> **EXERCISE OBJECTIVE**
Please reproduce, exactly and in full, the lines running from the one that contains "Viewport: 1445px width, 1445px" to the end of the entries.

> **INPUT FOR THIS TASK**
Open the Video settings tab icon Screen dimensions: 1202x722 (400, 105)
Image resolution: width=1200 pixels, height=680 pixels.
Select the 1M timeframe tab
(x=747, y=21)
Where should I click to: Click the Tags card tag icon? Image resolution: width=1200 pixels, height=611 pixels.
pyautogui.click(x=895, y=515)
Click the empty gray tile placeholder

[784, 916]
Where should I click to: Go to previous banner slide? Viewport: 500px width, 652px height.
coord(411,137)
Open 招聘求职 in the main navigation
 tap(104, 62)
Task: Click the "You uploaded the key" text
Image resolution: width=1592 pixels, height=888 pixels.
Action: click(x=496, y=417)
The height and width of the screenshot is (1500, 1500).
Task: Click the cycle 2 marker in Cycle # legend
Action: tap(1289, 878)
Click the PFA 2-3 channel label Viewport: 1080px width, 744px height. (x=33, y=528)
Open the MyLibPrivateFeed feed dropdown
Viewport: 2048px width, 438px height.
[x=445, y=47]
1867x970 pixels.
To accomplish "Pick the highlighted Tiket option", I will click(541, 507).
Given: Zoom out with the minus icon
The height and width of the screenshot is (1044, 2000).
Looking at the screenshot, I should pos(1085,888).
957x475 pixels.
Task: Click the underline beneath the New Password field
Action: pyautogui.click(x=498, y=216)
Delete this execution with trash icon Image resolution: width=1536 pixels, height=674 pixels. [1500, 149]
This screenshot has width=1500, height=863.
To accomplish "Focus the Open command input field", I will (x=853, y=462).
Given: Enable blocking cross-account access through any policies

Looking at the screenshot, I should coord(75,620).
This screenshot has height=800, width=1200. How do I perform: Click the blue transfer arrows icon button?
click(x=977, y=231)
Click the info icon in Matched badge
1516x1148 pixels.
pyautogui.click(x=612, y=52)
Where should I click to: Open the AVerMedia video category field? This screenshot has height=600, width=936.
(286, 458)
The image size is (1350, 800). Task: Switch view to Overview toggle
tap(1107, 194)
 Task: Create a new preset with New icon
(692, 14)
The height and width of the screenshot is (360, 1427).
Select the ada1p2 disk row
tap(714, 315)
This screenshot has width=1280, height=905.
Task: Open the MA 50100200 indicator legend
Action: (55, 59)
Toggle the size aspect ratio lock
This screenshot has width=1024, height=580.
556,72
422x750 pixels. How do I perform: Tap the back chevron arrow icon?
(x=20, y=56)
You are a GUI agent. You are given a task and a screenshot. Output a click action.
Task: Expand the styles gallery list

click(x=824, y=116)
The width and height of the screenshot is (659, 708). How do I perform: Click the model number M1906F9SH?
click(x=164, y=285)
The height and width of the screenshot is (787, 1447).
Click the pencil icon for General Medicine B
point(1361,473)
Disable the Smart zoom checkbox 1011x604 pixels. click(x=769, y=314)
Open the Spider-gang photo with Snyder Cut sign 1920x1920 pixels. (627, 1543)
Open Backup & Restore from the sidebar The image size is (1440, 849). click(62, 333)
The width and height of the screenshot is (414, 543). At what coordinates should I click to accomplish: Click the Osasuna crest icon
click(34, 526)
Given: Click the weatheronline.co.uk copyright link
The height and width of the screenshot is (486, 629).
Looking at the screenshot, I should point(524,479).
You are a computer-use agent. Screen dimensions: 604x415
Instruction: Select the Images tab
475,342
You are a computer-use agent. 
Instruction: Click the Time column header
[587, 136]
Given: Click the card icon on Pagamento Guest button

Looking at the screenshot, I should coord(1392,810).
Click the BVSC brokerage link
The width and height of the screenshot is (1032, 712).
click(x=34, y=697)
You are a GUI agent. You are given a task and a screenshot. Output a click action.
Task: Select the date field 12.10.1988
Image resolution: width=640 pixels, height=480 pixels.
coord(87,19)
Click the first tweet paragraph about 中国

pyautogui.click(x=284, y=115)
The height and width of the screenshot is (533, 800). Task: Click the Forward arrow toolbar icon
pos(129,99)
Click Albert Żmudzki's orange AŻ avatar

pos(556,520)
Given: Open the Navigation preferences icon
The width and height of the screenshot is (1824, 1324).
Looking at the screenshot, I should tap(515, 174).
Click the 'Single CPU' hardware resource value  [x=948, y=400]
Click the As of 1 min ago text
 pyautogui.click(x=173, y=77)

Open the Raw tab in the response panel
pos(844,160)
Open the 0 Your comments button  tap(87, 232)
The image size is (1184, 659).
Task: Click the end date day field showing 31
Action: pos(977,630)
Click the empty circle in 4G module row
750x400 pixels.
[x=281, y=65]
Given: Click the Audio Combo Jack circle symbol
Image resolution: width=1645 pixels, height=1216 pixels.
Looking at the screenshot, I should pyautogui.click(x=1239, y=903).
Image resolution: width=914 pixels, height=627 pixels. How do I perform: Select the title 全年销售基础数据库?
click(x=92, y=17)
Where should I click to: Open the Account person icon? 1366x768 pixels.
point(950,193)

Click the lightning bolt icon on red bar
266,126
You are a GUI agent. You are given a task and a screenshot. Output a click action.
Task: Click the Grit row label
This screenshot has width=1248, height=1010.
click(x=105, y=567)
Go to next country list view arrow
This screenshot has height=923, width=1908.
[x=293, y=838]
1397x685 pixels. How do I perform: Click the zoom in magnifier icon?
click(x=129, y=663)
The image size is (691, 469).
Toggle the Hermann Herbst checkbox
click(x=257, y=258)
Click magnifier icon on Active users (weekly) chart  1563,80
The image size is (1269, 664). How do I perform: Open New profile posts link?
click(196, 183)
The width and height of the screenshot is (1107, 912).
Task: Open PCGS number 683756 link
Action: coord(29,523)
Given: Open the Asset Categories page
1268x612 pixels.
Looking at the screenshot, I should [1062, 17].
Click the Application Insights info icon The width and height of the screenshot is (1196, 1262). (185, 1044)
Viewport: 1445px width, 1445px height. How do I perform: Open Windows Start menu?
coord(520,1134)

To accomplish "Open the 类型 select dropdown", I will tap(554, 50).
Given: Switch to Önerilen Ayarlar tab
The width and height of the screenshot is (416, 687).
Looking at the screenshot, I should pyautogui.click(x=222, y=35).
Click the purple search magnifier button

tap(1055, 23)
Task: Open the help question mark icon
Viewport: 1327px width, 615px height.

> **RESPONSE**
Viewport: 1445px width, 1445px height. How do I perform: Open Windows Start menu?
coord(520,1134)

To accomplish "Open the 类型 select dropdown", I will tap(554, 50).
Given: Switch to Önerilen Ayarlar tab
The width and height of the screenshot is (416, 687).
Looking at the screenshot, I should pyautogui.click(x=222, y=35).
Click the purple search magnifier button

tap(1055, 23)
Task: Open the help question mark icon
Viewport: 1327px width, 615px height.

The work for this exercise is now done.